Un libéral à (re)découvrir : Jules Simon (1814-1896)

Jusqu’ici, aucun historien n’a jugé utile de se pencher sur le grand libéral français Jules Simon, en dépit d’un parcours extrêmement riche, dont la cohérence n’a plus à être démontrée.

Par Philippe Jaunet.

Pendant longtemps, le libéralisme français a été quelque peu négligé par les historiens. Puis, au cours des années 1970, on a assisté à une redécouverte de cette tradition. C’est ainsi qu’ont été successivement tirés de l’oubli les grands économistes libéraux, à commencer par Bastiat1, puis les principales figures du libéralisme politique, comme Guizot ou Tocqueville2.

Le libéralisme partout

Malheureusement, et pour heureuse qu’elle soit, cette redécouverte souffre du vice inhérent à toute entreprise délimitant trop strictement son objet d’étude, puisqu’elle passe sous silence des œuvres d’importance, mais dont le seul tort est d’excéder le cadre imparti.

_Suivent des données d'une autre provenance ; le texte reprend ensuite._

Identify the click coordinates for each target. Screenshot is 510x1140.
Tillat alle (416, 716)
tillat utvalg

En effet, face à un économiste qui n’est qu’économiste, ou un publiciste qui n’est que publiciste, l’auteur polyvalent, dont les centres d’intérêt ne se cantonnent pas à une discipline en particulier, passe souvent, aux yeux de l’historien, pour un dilettante, dont la contribution est automatiquement tenue pour superficielle.

Ce préjugé, aussi injuste qu’erroné, est particulièrement regrettable lorsqu’on évoque des libéraux puisqu’un libéral est, en principe, libéral dans tous les domaines. De fait, en abordant des sujets variés, le libéral ne démontre pas son inconséquence mais prouve, au contraire, sa profonde cohérence intellectuelle, puisqu’il réclame la liberté partout !

Le cas de Jules Simon

Le cas de Jules Simon illustre parfaitement l’erreur dans laquelle sont entraînés tous ceux qui scindent le libéralisme en tranches, sans l’envisager dans sa globalité.

Car enfin, connaît-on beaucoup d’auteurs qui, comme lui, aient touché à toutes les questions intéressant notre famille de pensée ?

Le libéralisme philosophique ?

Il lui a consacré ces deux ouvrages : Le Devoir, et La Liberté de conscience.

Le libéralisme politique ?

Il en a reformulé les idées forces dans son beau livre : La Liberté politique, qui mérite de figurer aux côtés des chefs d’œuvre de Benjamin Constant et d’Édouard Laboulaye.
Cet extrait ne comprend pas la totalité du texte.